John Willkie wrote (responding to Bob Miller):

>You haven't noticed that Europe is a largely mature market, with few new 
>players and just one significant
>manufacturer? 

You can't be serious. Even if you are referring only to DVB-T STBs, there is 
more than just one significant manufacturer.

>If you had the cohones and wherewithal instead of just the voice, you would 
>have already started -- if not
>completed -- the studies on ofdm into ntsc and ofdm into NTSC interference.
(snip)
>To say that stations just have to decrease their power makes the whole matter 
>a non-starter.  So that just compounds >the problem: without basic 
>interference studies, the whole matter is a non-starter. 
>
>ATSC would not be interested in sponsoring such studies, and the failure of 
>those many ofdm/dvb-t advocates among
>the weeds at CEA just begs the question:  if they are so favorably disposed 
>towards dvb just why havent they
>completed the studies that they know will be needed?

Of course ATSC would not be interested in sponsoring such studies! And what 
reason would any private company (CEA member or not) have for sponsoring such 
studies? Does anyone think there is any real chance that the FCC could be 
convinced to reverse it's decision on allowing COFDM? How many corporate 
executives are foolish enough to bet their careers on a business model that 
assumes such a change of heart will happen at the FCC? You keep saying "if you 
had the cohones," but most who do have them don't want to see them chopped off. 
Anyway, the correct spelling is "cojones." You live in Mexico, don't you?

>Do what the NAB and MSTV are attempting, but do it one better.  Define the 
>actual receiver characteristics you need, >down to multipath rejection, 
>selectivity and sensitivity and the like, and issue a RFP.  You play them; 
>don't  let
>them play you.

That RFP is a joke. NAB & MSTV are in no position to buy and re-sell large 
quantities those receivers, assuming anyone even responded to the RFP or that 
the technical requirements can be met at a reasonable cost, or even at an 
unreasonable cost. I can write an RFP that spells out my requirements for an 
interstellar spacecraft with warp drive engines, but I'd be a fool to think 
anyone would give me a serious response. 
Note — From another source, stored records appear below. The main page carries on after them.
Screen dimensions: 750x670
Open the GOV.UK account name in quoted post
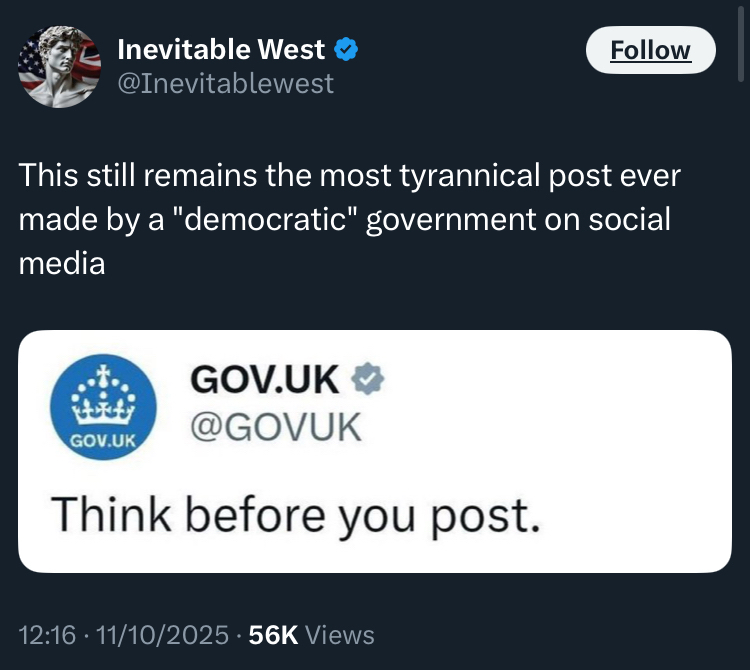point(263,379)
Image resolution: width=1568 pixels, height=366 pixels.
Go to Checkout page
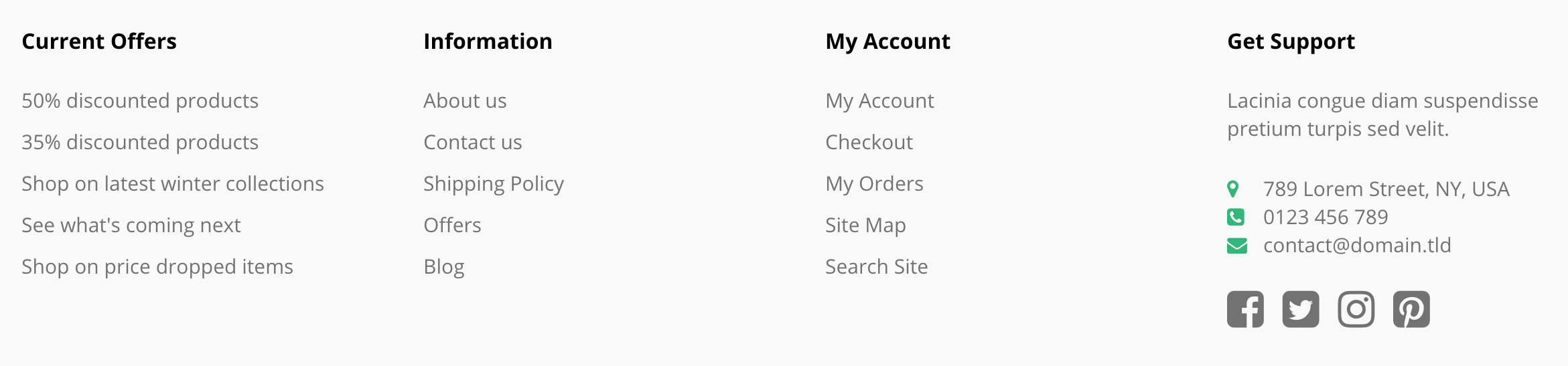pyautogui.click(x=869, y=143)
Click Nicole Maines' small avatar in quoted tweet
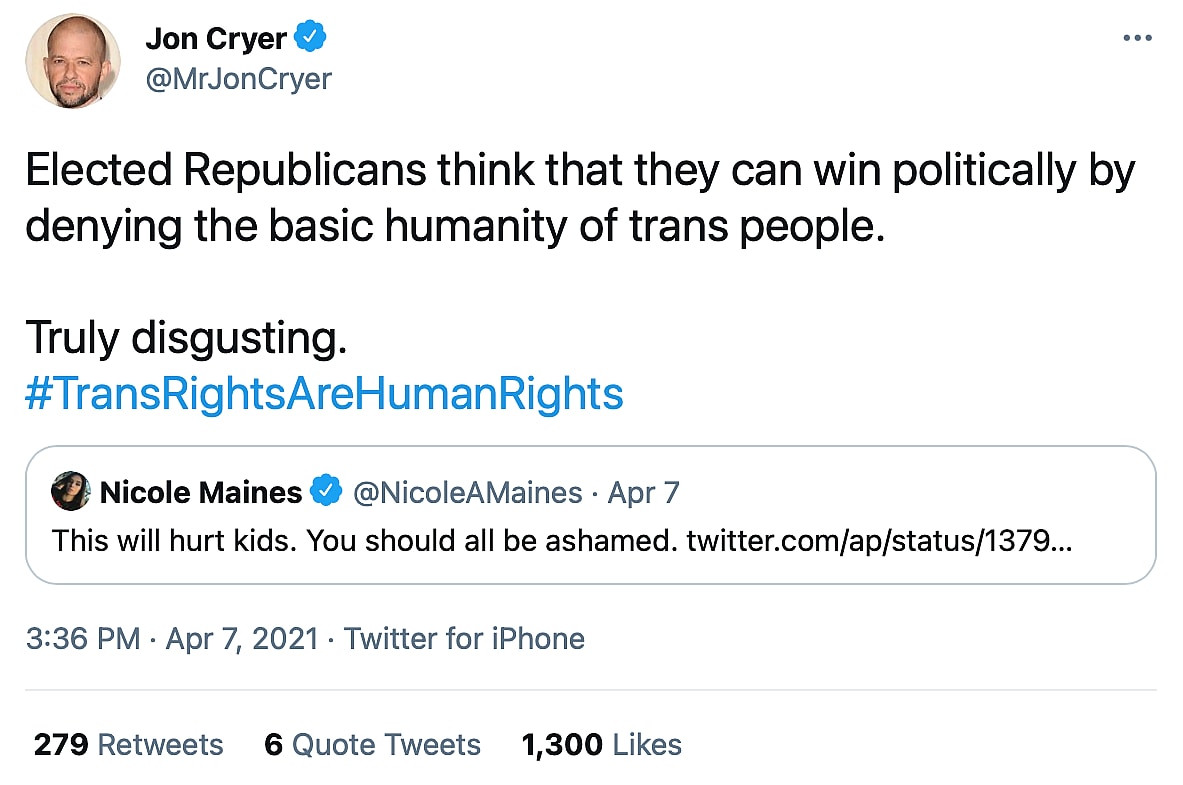 [71, 492]
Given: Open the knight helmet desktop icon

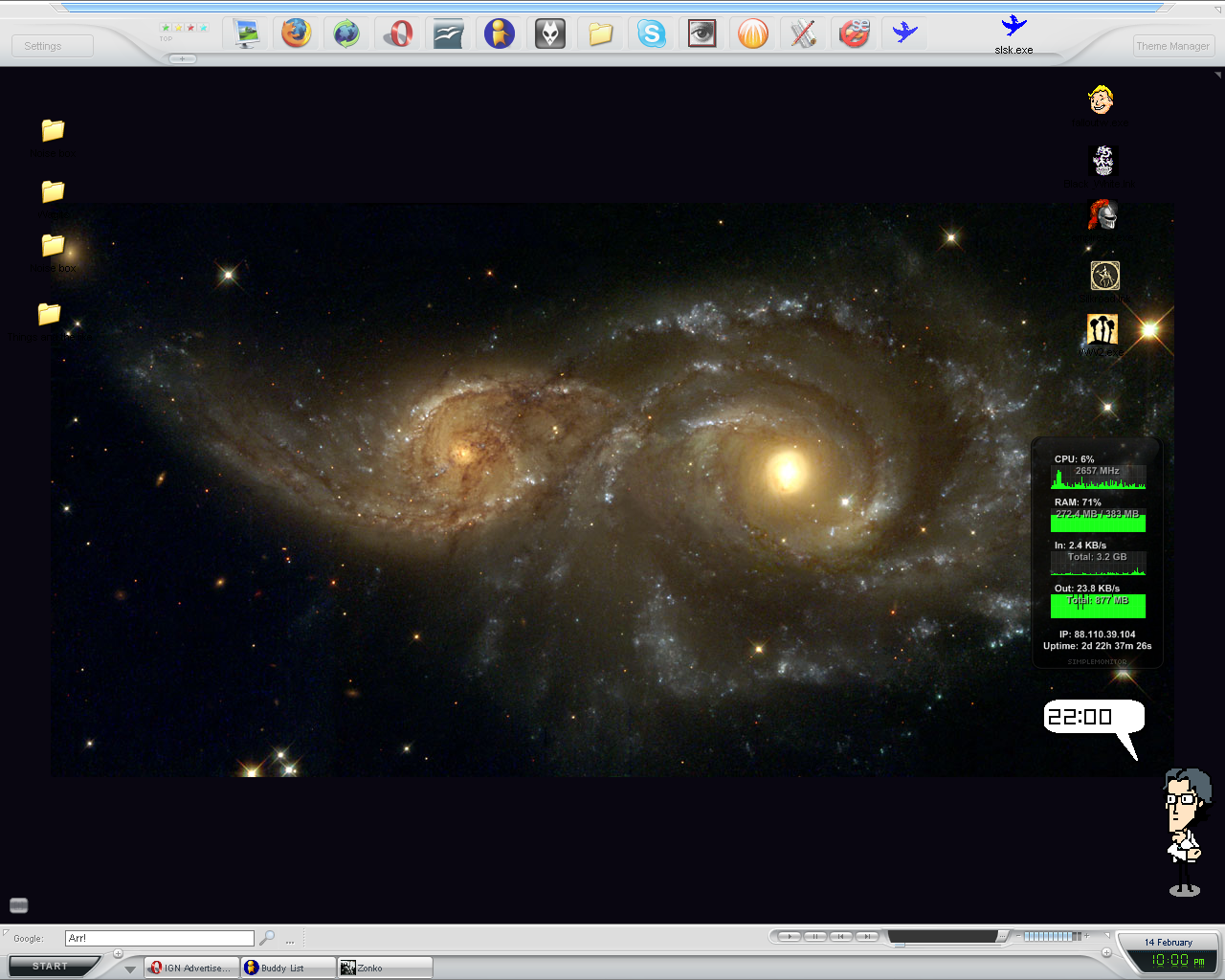Looking at the screenshot, I should [x=1102, y=215].
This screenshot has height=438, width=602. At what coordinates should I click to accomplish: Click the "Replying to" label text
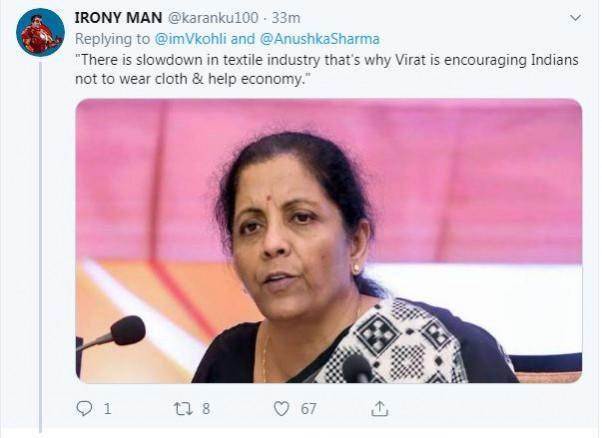113,37
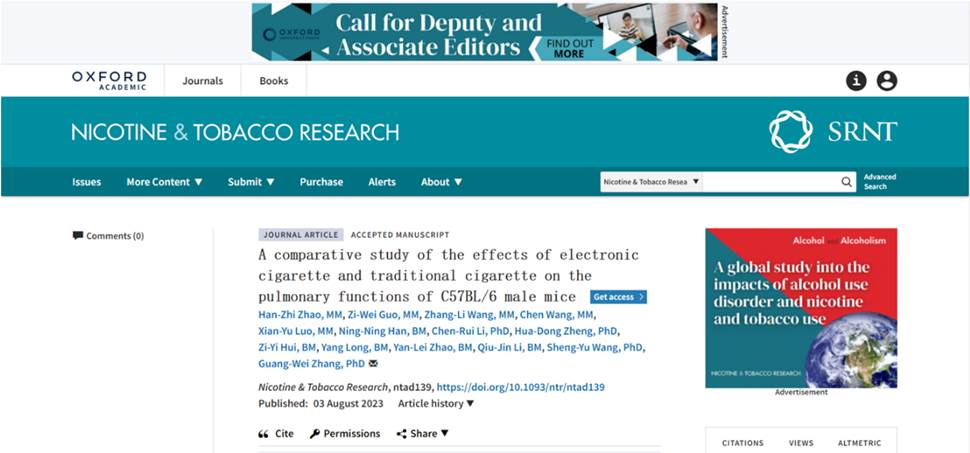Click the information icon in header

(x=856, y=81)
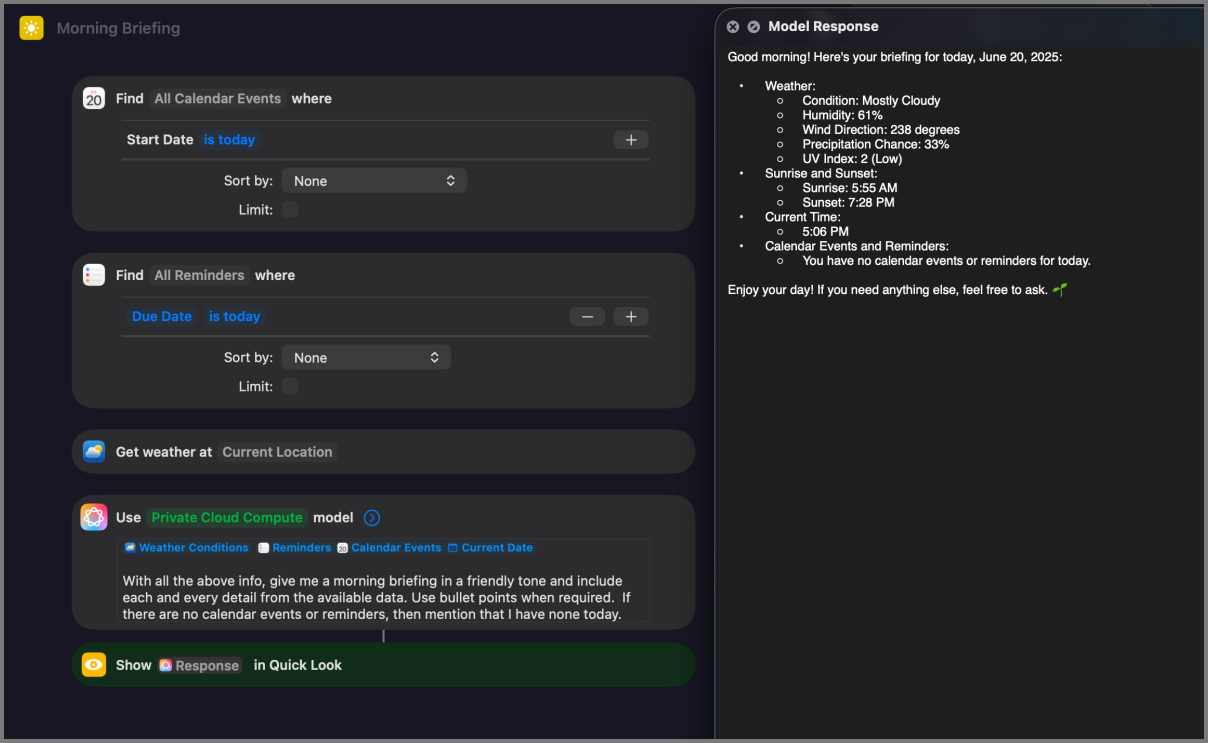Viewport: 1208px width, 743px height.
Task: Expand the Use model action options chevron
Action: [372, 518]
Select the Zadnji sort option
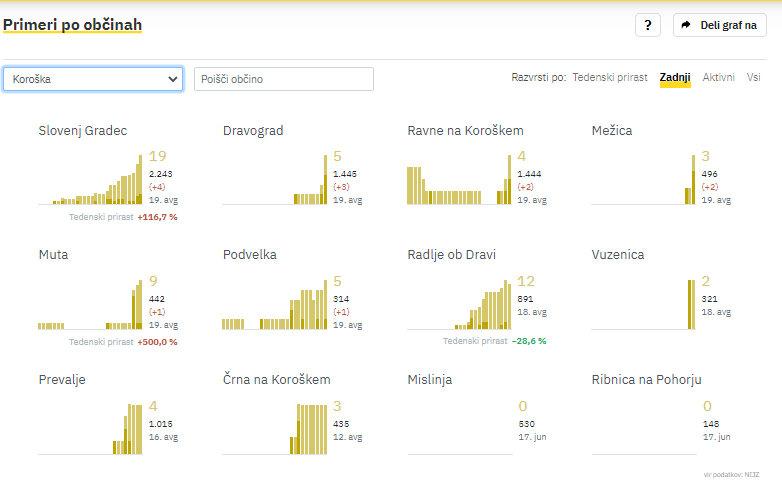Image resolution: width=782 pixels, height=498 pixels. coord(675,77)
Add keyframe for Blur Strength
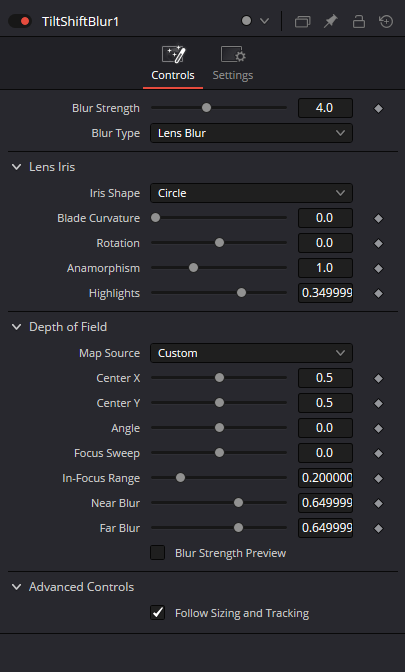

>Or, design and stich together your own system from the ic of others and become 
>a fabless fab.

Most companies that are actually in the IC business and highly capitalized have 
given up on that idea for ATSC DTT. Good luck to any newcomers.

>To me, switching modulation just won't do much.  Craig's boogeymen will still 
>dominate the content marketplace.  

This is one of the most insightful things you've ever written here John. I 
completely agree that switching modulation will not, by itself, make much 
difference. Craig's boogeymen and the distorted marketplace for distribution 
are much more important factors. But a robust wireless delivery system with 
affordable, reliable, ubiquitous receivers is a prerequisite to the success of 
any business model for DTT. We don't even have THAT yet. 

>More than a decade ago, George Gilder predicted that terrestrial would largely 
>be used by phone companies within 20 >years, and TV would be delivered 
>exclusively by cable and satellite. I doubted the prediction then, but it gets
>harder and harder each year to make the case.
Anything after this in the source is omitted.